### [Task goal]
Search the data for "three". Each line containing it is to be copied.
[Data records Boundary: Start]
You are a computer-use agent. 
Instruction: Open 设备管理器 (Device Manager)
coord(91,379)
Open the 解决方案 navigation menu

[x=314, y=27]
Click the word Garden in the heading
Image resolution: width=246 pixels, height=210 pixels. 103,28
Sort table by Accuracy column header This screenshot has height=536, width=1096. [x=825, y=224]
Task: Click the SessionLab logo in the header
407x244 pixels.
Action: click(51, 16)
[Data records Boundary: End]
[Data records Boundary: Start]
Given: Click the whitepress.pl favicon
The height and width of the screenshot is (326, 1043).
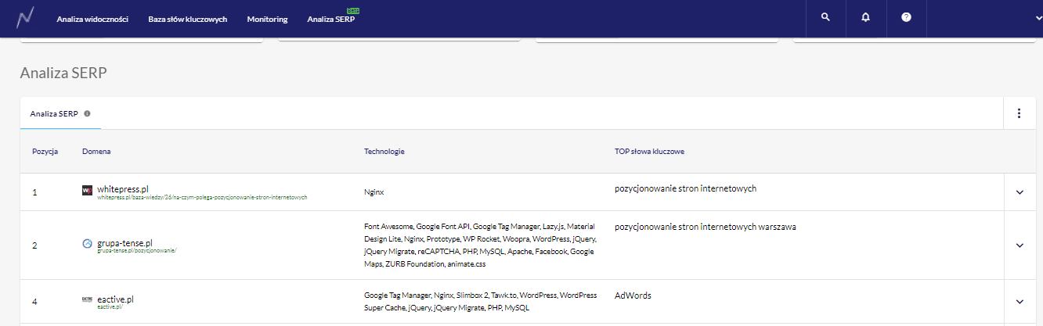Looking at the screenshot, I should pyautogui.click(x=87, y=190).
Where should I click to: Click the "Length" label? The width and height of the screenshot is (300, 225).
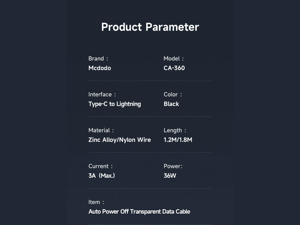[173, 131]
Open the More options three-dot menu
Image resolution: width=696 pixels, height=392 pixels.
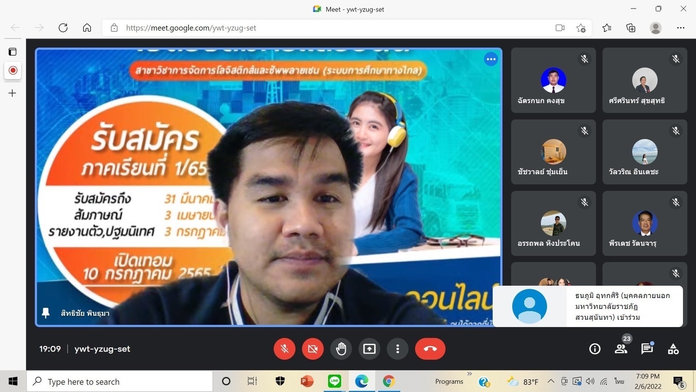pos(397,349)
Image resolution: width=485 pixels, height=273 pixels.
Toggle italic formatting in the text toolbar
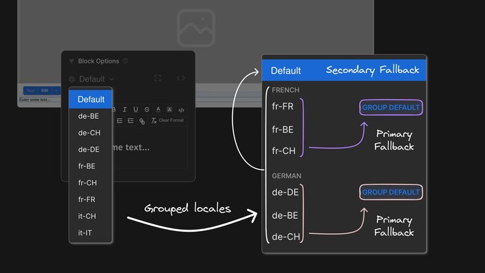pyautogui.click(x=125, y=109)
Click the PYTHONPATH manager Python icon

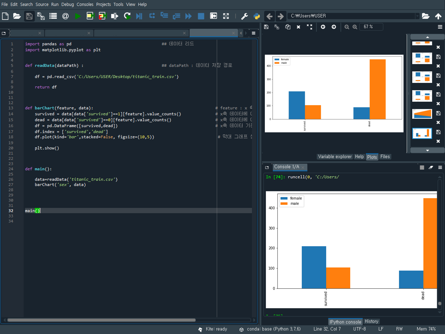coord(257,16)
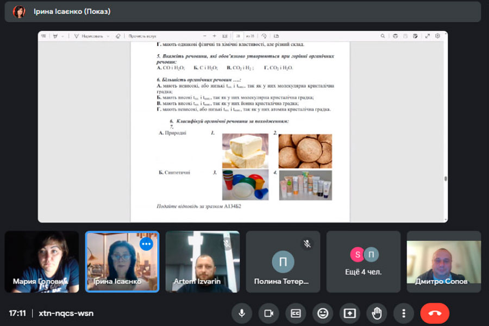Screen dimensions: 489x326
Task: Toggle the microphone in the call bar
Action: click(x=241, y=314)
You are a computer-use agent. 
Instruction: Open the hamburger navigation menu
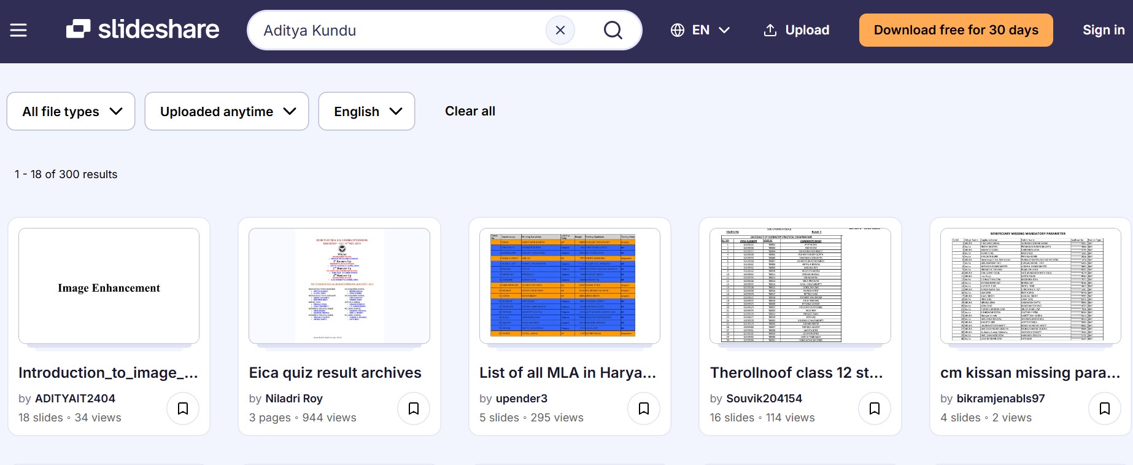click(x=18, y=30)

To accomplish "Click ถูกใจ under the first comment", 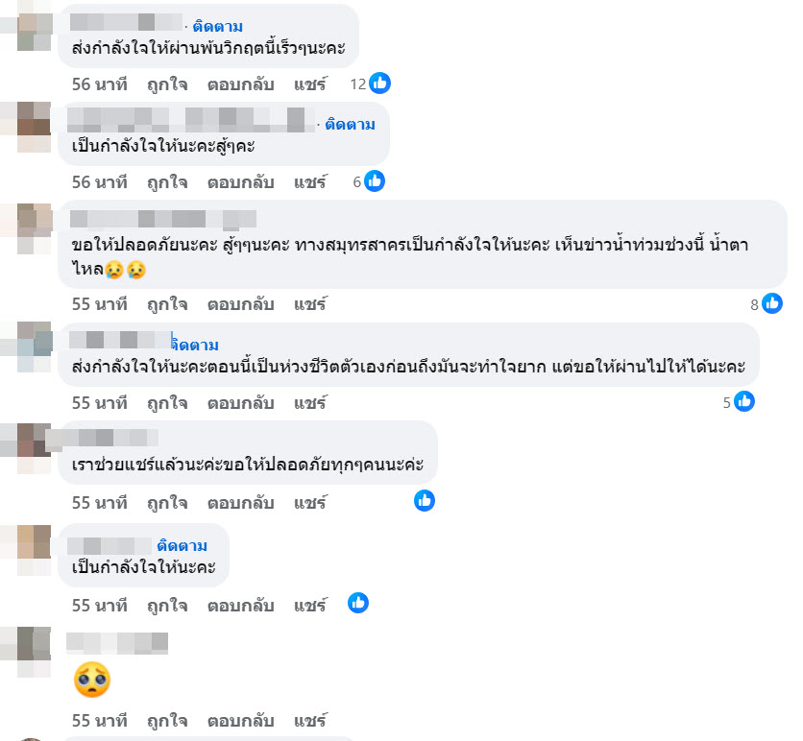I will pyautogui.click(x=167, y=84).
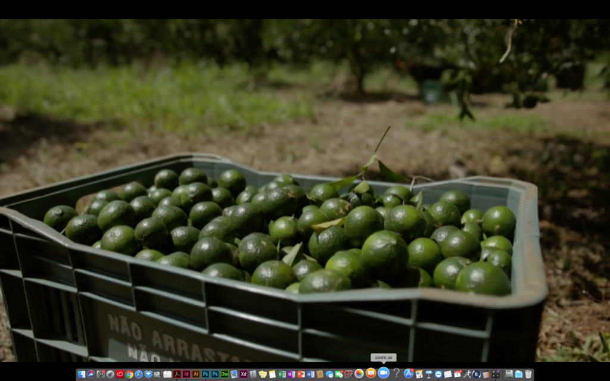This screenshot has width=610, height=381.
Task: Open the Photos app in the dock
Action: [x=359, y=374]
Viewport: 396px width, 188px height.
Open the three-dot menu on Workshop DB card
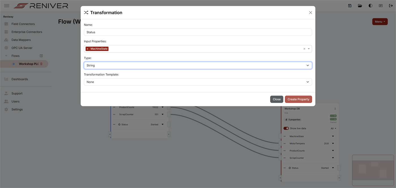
[Data records Boundary: End]
[Data records Boundary: Start]
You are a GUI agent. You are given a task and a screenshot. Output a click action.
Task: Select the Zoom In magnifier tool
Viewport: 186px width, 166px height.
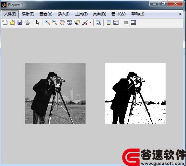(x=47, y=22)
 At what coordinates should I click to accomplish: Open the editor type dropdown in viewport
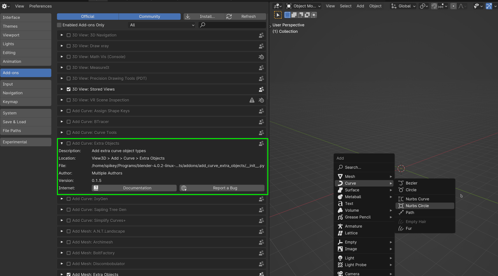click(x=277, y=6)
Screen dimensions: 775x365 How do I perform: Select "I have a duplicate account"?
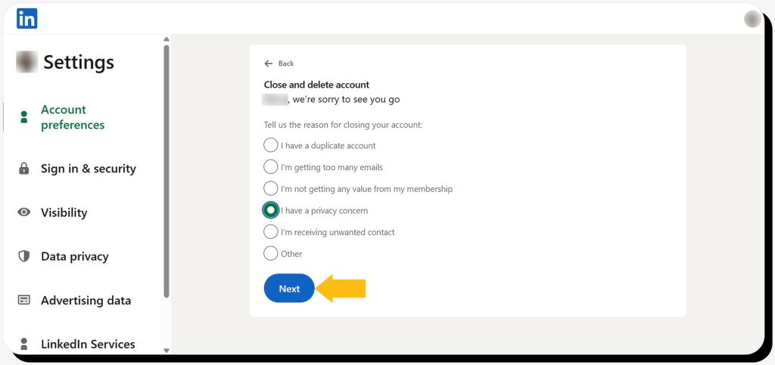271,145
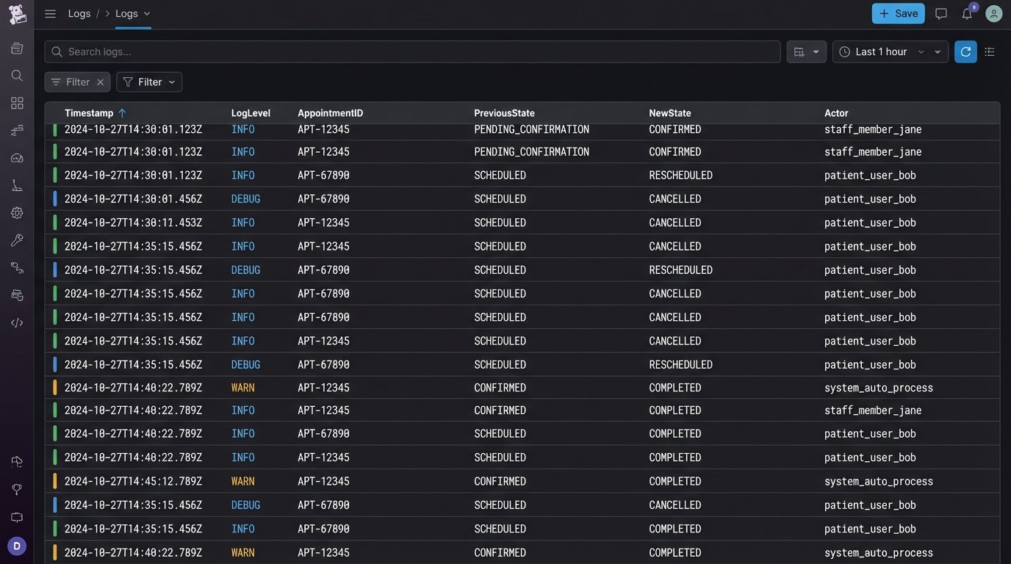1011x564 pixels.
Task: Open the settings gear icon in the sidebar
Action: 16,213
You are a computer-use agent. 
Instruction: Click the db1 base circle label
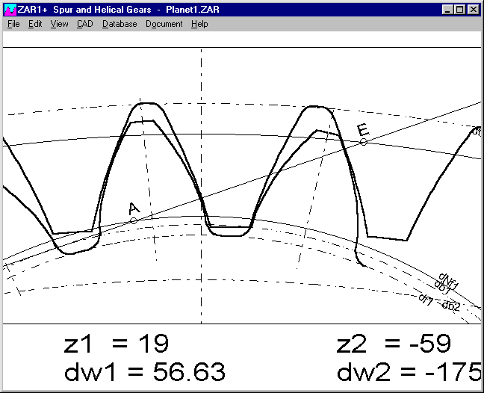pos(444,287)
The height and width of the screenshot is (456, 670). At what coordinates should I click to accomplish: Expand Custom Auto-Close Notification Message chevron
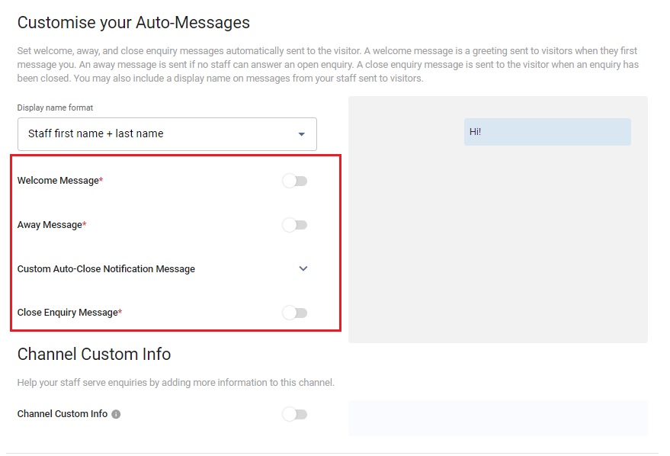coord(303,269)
[Data records Boundary: End]
### [Response to this task]
Open the More options three-dot menu
Open the three-dot menu on Workshop DB card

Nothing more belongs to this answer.